◆ **ACTION ITEM**
The answer must consist of every line from the data that holds the string "with".
GIVEN DATA below:
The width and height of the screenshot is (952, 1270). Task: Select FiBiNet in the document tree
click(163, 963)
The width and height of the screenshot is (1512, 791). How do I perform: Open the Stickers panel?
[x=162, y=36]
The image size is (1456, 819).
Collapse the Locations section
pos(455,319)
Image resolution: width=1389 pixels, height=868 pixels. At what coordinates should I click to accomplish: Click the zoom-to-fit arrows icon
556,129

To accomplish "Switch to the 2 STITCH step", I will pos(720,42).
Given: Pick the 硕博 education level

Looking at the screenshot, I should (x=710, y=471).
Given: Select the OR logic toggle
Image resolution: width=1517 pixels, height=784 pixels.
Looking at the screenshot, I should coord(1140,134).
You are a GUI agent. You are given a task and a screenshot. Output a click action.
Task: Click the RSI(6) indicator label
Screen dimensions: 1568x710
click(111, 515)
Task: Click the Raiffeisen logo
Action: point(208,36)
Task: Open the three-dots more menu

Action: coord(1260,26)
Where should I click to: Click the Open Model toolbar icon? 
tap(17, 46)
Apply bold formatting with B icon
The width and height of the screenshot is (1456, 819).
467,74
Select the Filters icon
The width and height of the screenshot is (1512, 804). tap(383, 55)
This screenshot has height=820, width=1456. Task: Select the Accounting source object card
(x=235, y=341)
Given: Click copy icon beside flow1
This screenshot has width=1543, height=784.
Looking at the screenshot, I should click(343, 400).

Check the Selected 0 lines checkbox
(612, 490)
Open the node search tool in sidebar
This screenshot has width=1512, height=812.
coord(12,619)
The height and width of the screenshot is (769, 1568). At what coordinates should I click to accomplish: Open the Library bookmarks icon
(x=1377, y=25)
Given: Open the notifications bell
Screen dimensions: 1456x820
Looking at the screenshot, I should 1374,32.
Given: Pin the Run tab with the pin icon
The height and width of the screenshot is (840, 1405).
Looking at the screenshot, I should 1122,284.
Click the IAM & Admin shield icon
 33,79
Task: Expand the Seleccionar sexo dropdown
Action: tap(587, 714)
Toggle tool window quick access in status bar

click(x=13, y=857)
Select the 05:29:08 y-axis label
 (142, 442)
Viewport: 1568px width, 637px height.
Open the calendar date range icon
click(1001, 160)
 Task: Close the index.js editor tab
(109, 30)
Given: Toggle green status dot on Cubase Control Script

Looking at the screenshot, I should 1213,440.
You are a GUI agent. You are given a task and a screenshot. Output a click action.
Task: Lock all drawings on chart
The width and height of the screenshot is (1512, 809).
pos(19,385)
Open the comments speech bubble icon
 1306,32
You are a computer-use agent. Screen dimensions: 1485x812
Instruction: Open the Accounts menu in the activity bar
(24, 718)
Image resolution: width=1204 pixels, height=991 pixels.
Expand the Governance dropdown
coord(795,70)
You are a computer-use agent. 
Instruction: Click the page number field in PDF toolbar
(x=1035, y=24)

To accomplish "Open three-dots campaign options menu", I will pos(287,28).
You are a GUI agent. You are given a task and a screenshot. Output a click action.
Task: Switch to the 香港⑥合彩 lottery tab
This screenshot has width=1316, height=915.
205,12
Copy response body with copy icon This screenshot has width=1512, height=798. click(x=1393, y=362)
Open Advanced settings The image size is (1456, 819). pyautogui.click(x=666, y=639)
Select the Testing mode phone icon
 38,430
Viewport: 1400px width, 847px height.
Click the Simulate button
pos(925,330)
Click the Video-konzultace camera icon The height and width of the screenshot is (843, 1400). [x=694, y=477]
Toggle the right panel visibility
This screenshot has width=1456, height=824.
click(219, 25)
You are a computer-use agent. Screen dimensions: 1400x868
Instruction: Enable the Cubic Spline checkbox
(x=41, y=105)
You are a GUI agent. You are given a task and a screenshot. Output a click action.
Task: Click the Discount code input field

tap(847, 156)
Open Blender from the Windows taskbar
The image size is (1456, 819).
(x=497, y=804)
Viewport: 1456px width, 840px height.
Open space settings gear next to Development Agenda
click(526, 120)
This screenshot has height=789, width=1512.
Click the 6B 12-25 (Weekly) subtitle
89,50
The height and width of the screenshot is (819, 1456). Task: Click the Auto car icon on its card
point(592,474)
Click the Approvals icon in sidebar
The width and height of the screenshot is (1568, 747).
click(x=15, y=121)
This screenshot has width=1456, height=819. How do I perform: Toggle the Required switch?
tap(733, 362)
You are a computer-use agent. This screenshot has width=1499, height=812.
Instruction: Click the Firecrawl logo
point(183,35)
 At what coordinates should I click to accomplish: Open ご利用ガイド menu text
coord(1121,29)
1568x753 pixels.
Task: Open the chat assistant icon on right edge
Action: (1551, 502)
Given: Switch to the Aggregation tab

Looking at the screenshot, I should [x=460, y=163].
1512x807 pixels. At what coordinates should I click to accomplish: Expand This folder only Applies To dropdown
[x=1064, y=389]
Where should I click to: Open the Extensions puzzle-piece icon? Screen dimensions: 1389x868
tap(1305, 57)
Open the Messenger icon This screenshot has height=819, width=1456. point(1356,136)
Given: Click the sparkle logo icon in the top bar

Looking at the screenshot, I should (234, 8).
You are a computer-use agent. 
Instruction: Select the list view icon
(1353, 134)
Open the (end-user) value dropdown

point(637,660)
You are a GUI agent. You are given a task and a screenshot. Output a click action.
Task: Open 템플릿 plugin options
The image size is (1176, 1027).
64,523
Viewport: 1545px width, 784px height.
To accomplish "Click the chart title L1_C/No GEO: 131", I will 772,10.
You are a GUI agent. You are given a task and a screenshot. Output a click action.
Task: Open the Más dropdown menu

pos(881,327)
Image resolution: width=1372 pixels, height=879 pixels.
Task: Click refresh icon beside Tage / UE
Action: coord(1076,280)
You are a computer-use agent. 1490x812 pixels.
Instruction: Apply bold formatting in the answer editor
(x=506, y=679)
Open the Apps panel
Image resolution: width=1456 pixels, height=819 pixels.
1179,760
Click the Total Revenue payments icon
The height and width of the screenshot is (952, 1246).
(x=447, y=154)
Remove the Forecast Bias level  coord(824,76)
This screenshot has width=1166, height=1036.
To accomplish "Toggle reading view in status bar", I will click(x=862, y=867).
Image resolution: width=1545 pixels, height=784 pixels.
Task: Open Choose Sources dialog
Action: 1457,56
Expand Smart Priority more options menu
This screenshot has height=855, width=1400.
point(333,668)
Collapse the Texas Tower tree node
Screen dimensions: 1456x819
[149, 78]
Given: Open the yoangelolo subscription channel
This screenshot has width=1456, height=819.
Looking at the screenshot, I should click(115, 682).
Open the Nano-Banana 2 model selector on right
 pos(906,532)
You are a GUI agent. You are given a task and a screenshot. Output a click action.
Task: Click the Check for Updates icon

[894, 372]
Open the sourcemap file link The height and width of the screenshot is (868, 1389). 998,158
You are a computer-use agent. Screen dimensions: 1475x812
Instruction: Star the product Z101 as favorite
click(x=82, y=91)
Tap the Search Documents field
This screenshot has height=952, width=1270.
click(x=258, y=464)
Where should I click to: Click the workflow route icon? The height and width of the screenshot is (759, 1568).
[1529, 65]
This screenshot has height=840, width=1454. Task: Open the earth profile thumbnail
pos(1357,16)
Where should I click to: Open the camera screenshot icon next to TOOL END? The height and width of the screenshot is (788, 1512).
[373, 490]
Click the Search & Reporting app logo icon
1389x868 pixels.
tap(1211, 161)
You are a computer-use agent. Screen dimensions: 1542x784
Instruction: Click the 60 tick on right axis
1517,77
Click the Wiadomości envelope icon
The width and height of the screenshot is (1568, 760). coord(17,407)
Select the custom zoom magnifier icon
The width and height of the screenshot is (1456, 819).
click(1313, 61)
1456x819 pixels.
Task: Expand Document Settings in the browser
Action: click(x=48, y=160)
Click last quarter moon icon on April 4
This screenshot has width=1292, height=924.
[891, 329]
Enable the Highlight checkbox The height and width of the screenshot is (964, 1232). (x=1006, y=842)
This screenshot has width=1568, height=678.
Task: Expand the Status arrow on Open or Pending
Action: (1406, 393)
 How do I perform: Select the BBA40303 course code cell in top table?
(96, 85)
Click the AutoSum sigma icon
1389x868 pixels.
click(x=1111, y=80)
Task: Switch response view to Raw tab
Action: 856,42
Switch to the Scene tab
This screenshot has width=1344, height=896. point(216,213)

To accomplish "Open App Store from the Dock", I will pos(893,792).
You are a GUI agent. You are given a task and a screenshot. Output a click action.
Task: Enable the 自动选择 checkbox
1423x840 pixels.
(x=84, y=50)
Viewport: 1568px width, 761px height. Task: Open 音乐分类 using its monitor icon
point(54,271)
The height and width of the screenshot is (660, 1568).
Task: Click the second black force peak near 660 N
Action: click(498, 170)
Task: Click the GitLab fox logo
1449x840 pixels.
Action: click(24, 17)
End of GIVEN DATA.
◆ **YOUR RESPONSE**
Apply bold formatting with B icon
Given: Pin the Run tab with the pin icon
Copy response body with copy icon This screenshot has width=1512, height=798. click(x=1393, y=362)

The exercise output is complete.